Task brief:
Make an exact copy, from the records below, of the lines from the line containing "Task: Click the 1.1 frequency axis label" to the line containing "Viewport: 250px width, 142px height.", both lines included, excluding pictures.

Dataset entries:
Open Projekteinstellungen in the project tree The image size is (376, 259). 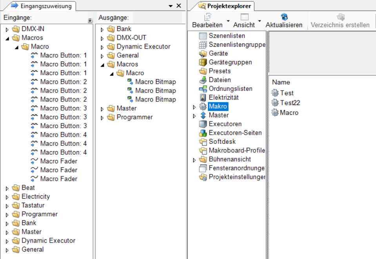[237, 177]
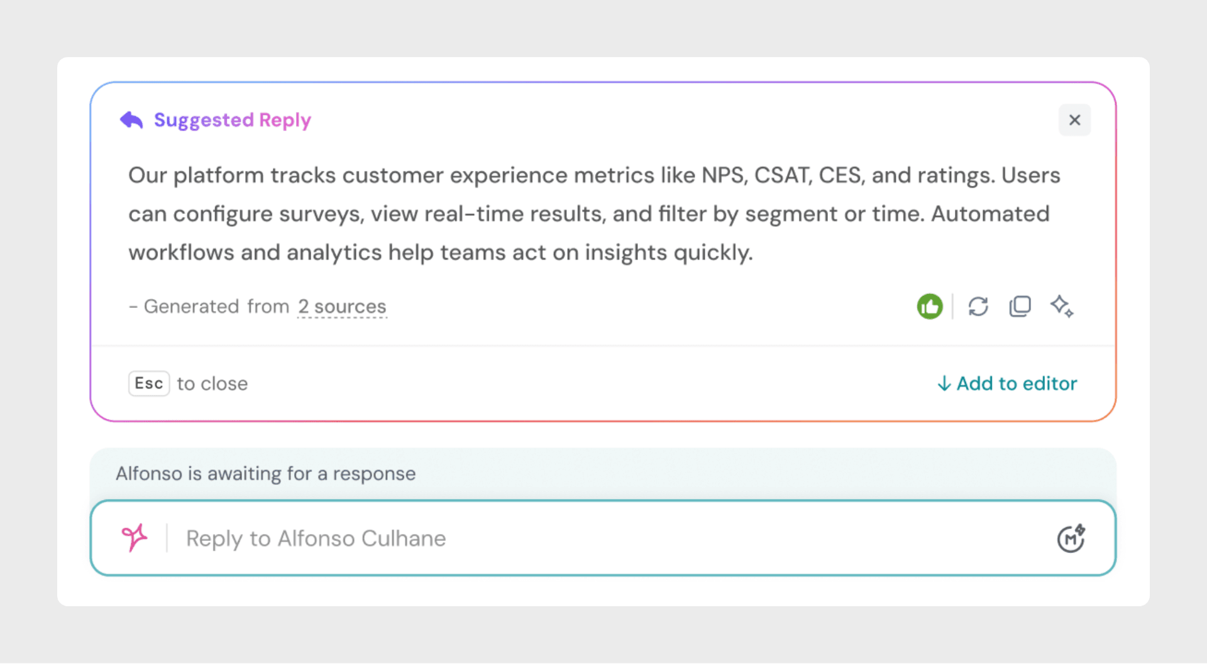Click Add to editor
The height and width of the screenshot is (664, 1207).
click(1016, 383)
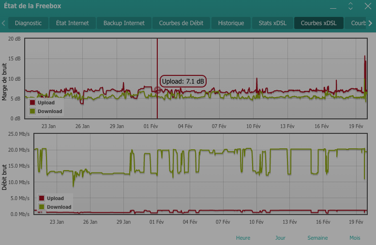Click red Upload swatch in Débit brut legend
376x245 pixels.
click(42, 198)
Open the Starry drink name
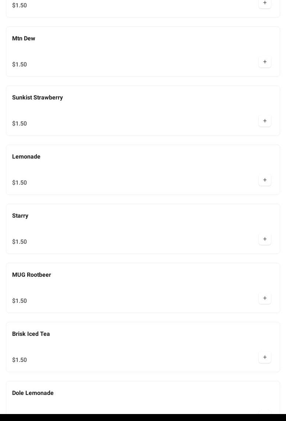Viewport: 286px width, 421px height. click(20, 216)
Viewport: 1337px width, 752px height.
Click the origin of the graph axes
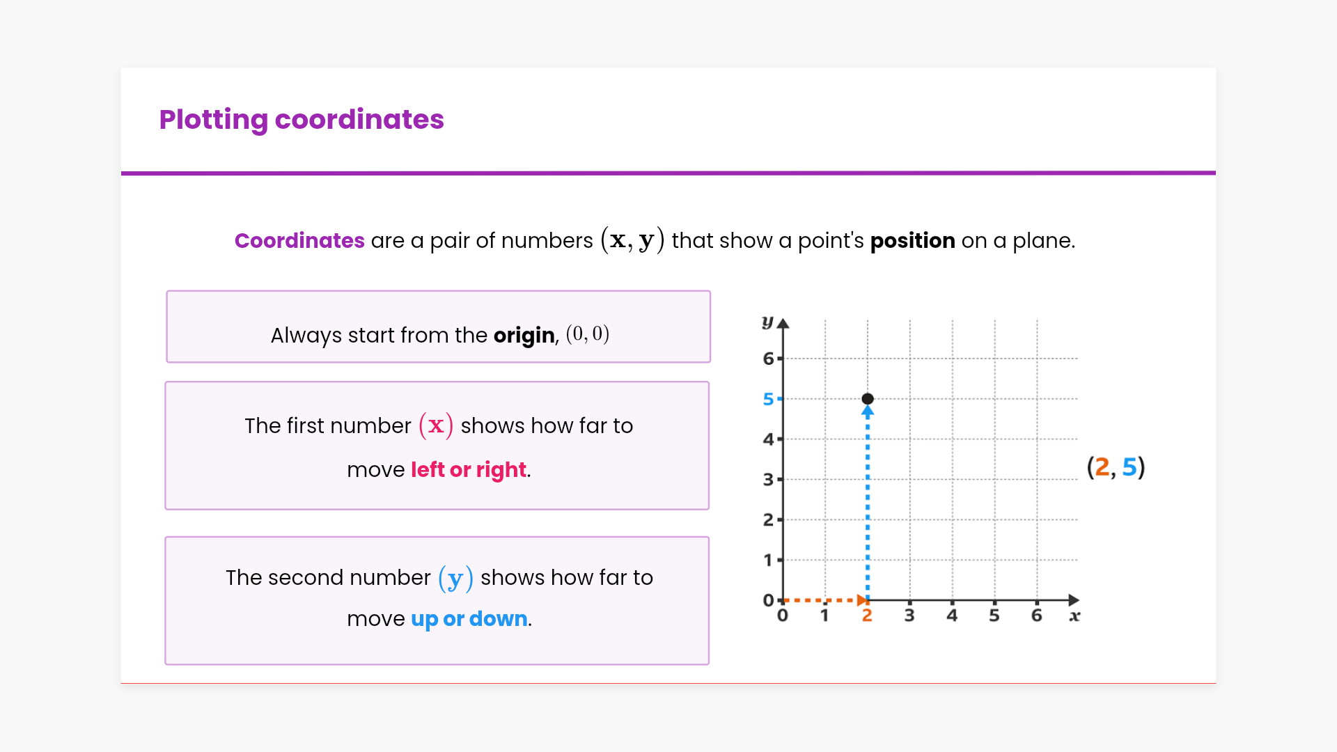pyautogui.click(x=783, y=600)
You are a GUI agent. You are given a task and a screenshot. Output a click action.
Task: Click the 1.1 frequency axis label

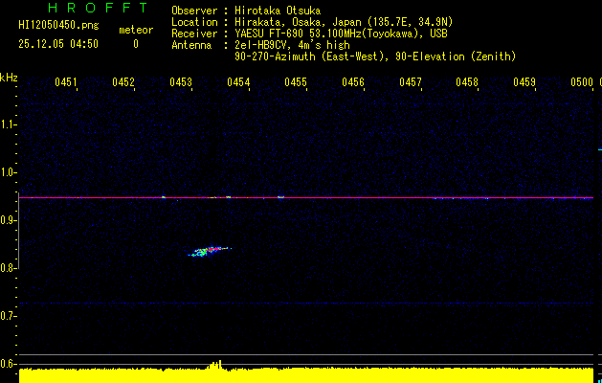9,124
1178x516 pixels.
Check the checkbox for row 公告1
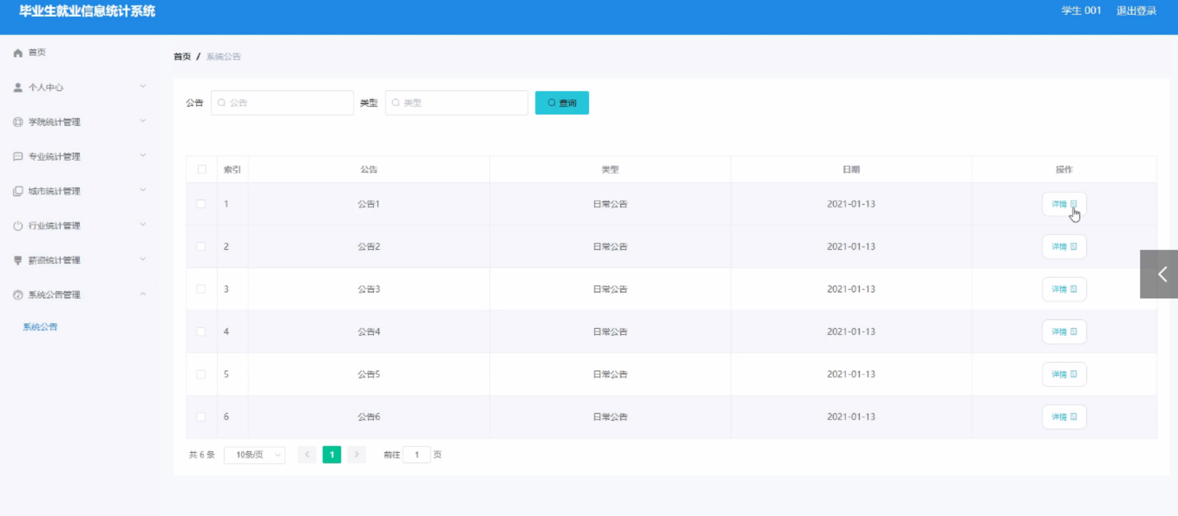tap(201, 204)
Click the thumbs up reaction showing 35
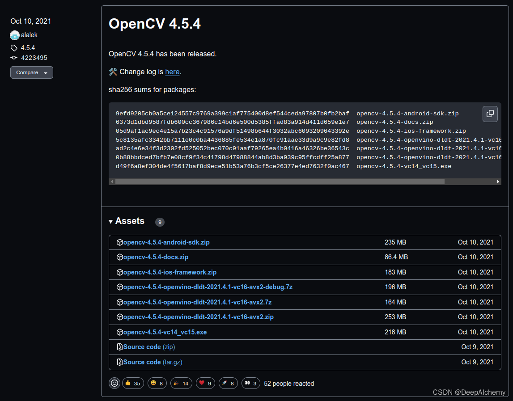 (133, 383)
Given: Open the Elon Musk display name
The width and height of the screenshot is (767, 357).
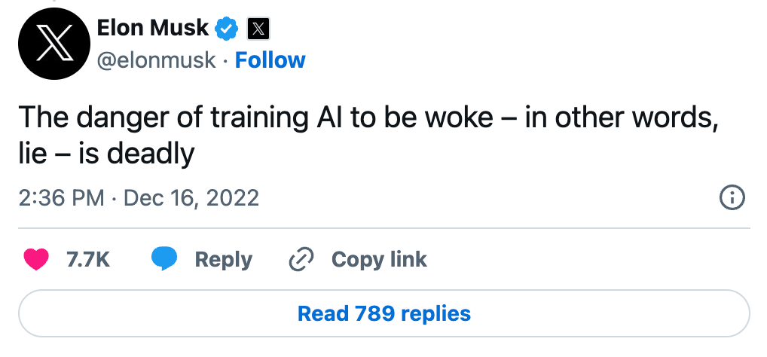Looking at the screenshot, I should point(153,28).
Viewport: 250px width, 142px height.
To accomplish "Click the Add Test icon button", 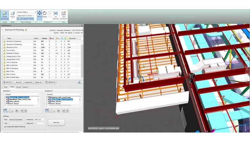I will pyautogui.click(x=7, y=82).
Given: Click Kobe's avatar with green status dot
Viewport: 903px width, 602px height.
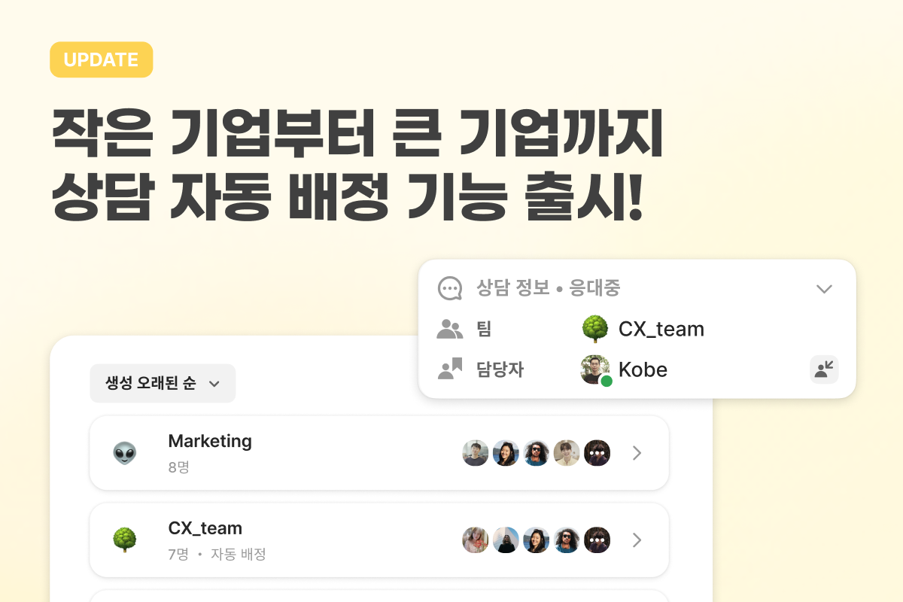Looking at the screenshot, I should pyautogui.click(x=596, y=369).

Response for this exercise:
Task: Click the 1.1 frequency axis label

9,124
1178x516 pixels.
Check the checkbox for row 公告1
tap(201, 204)
Click the thumbs up reaction showing 35
 (133, 383)
Given: Open the Elon Musk display name
The width and height of the screenshot is (767, 357).
Looking at the screenshot, I should point(153,28).
Viewport: 250px width, 142px height.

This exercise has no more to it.